**AIM:** Rewrite the lines below as a numbered list, leaving out any blank lines and the pictures.

--- begin STORED RECORDS ---

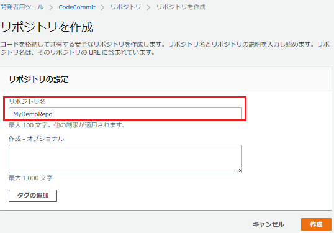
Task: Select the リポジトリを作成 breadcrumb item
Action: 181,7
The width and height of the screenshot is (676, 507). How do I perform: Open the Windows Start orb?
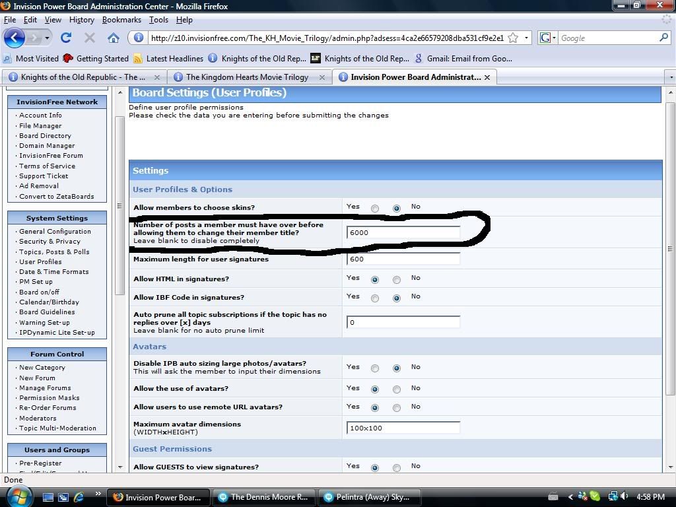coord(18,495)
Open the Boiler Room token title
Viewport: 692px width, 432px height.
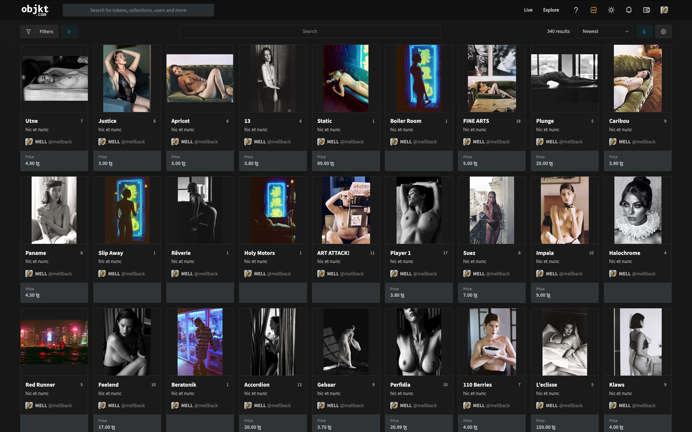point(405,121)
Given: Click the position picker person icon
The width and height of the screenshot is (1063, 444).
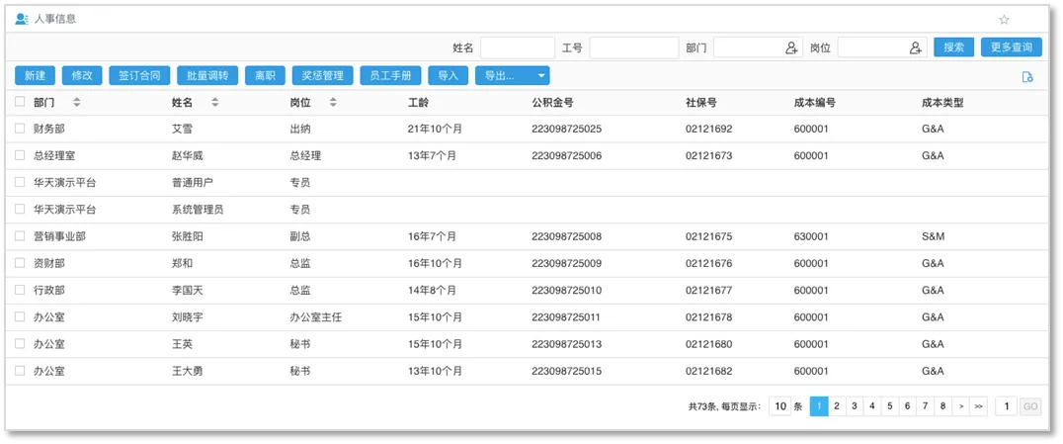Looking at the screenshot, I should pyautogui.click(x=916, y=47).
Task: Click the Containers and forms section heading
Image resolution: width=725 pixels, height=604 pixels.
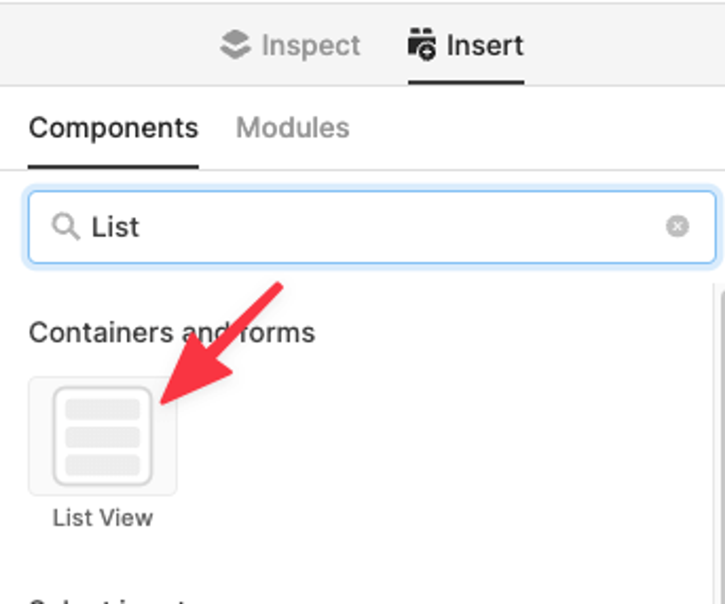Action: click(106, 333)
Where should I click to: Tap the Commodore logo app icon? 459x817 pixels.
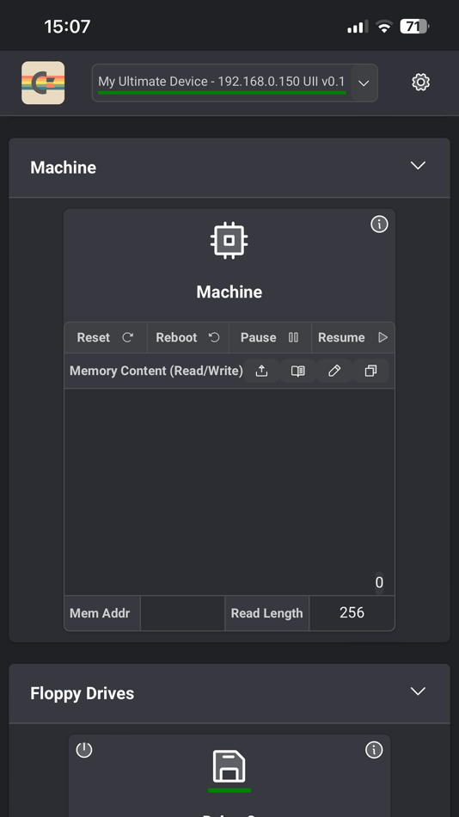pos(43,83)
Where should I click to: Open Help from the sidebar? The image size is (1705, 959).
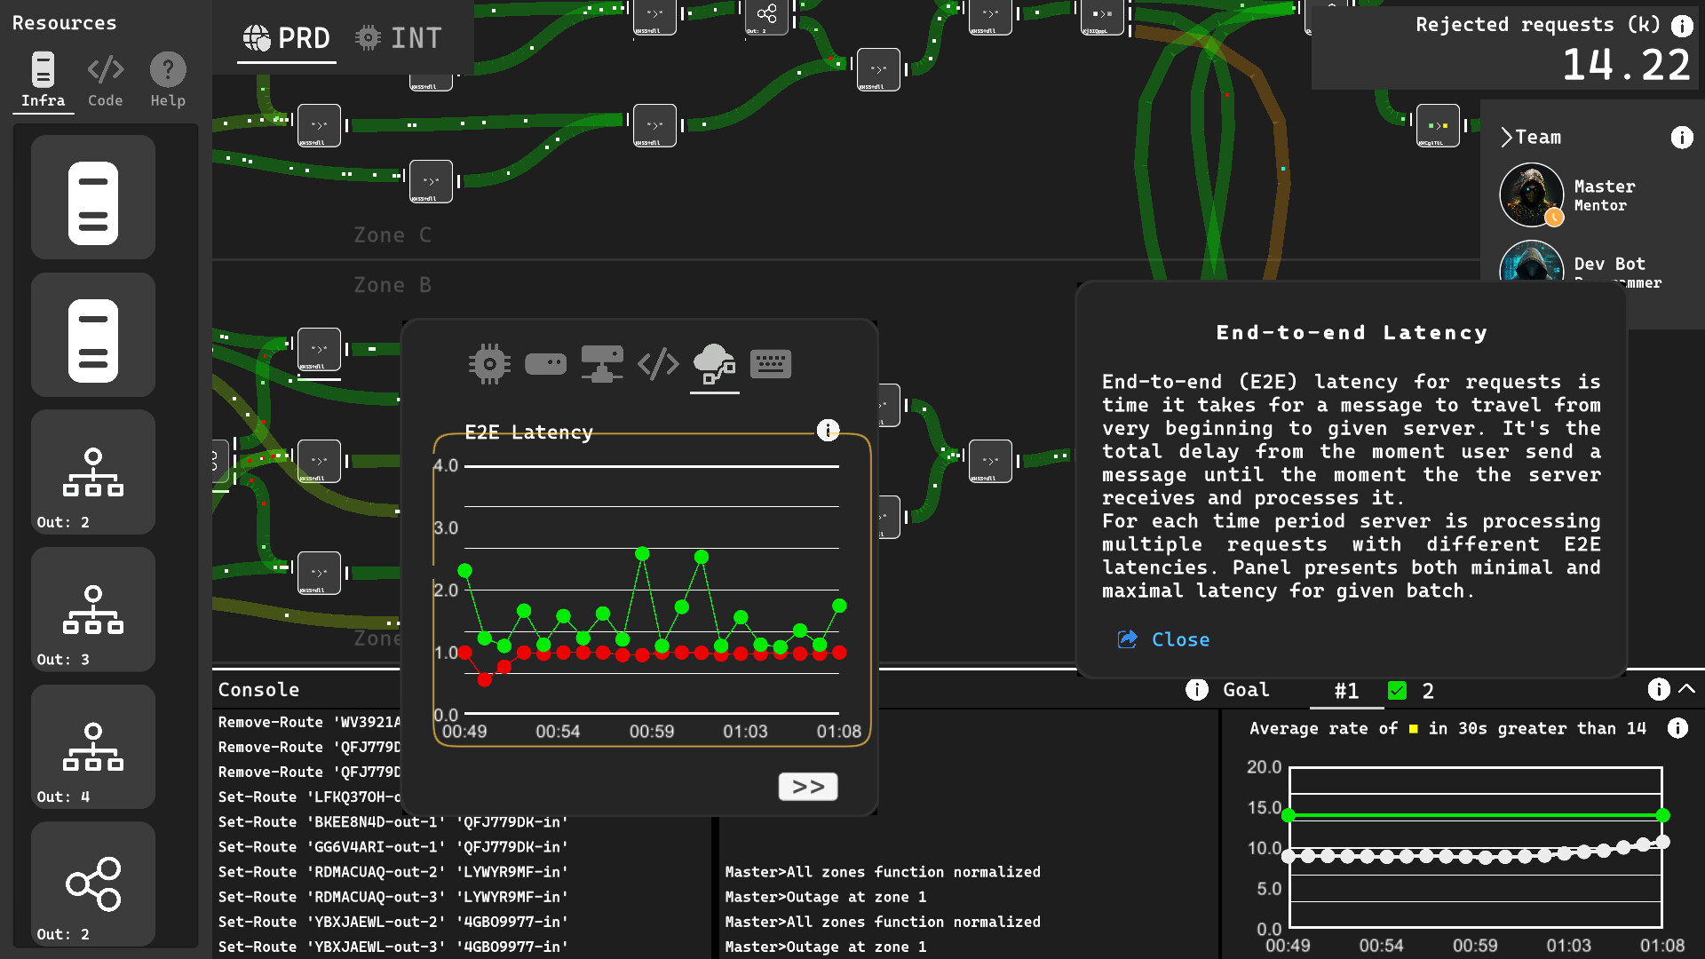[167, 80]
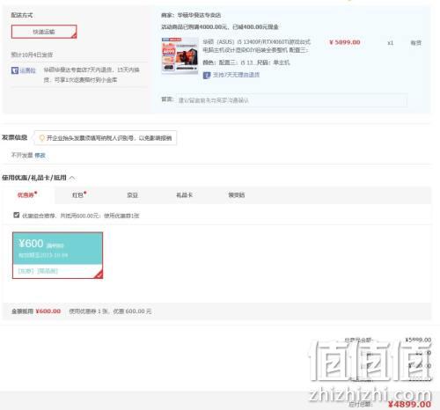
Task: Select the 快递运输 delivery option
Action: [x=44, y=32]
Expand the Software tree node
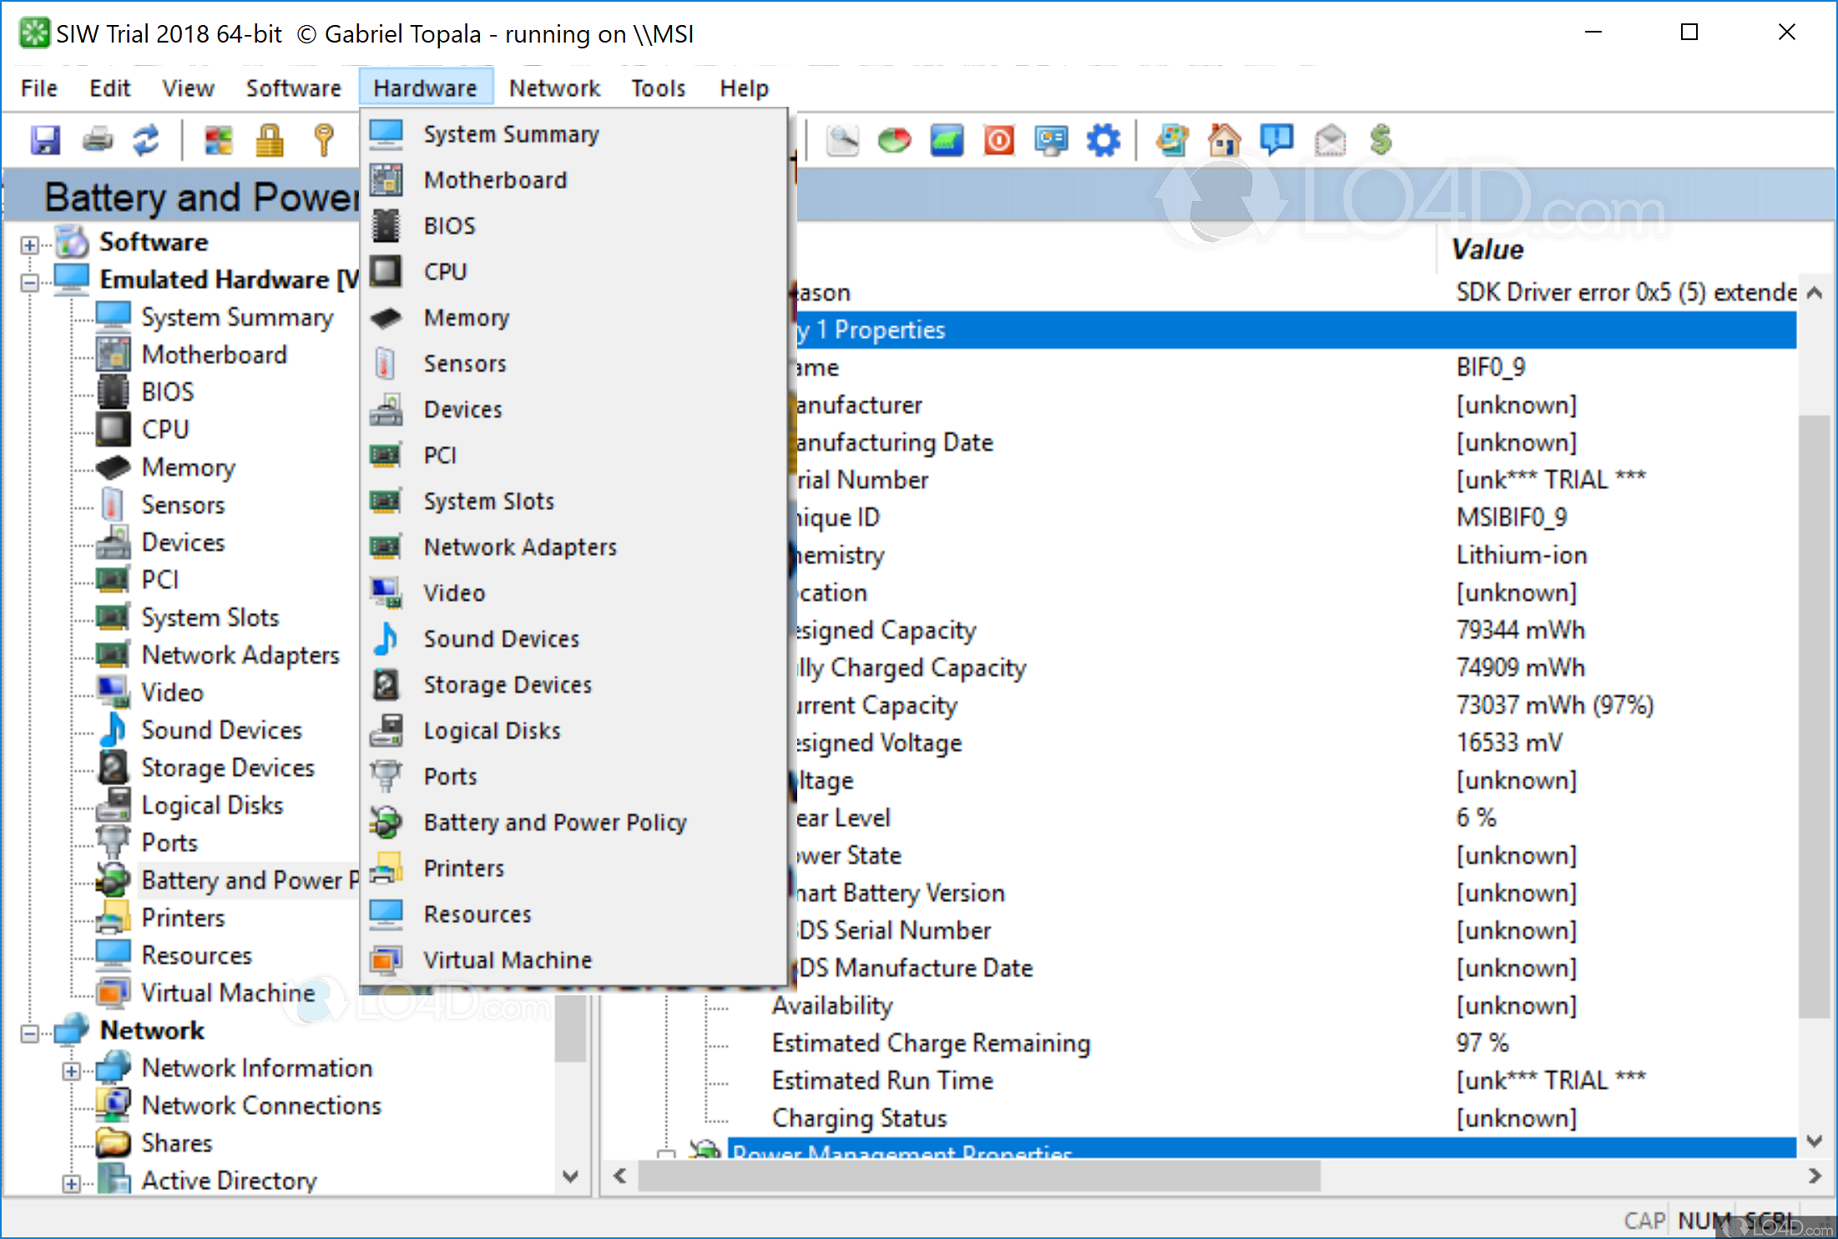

--- end STORED RECORDS ---

**RESPONSE TO THE EXERCISE:**
1. Task: Select the リポジトリを作成 breadcrumb item
2. Action: 181,7
3. The width and height of the screenshot is (676, 507). How do I perform: Open the Windows Start orb?
4. coord(18,495)
5. Open the Boiler Room token title
6. Viewport: 692px width, 432px height.
7. point(405,121)
8. Given: Click the position picker person icon
9. The width and height of the screenshot is (1063, 444).
10. Looking at the screenshot, I should pyautogui.click(x=916, y=47).
11. Task: Click the Containers and forms section heading
12. Image resolution: width=725 pixels, height=604 pixels.
13. Action: click(106, 333)
14. Where should I click to: Tap the Commodore logo app icon? 459x817 pixels.
15. pos(43,83)
16. Where should I click to: Open Help from the sidebar? The image size is (1705, 959).
17. [167, 80]
18. Task: Select the 快递运输 delivery option
19. Action: [x=44, y=32]
20. Expand the Software tree node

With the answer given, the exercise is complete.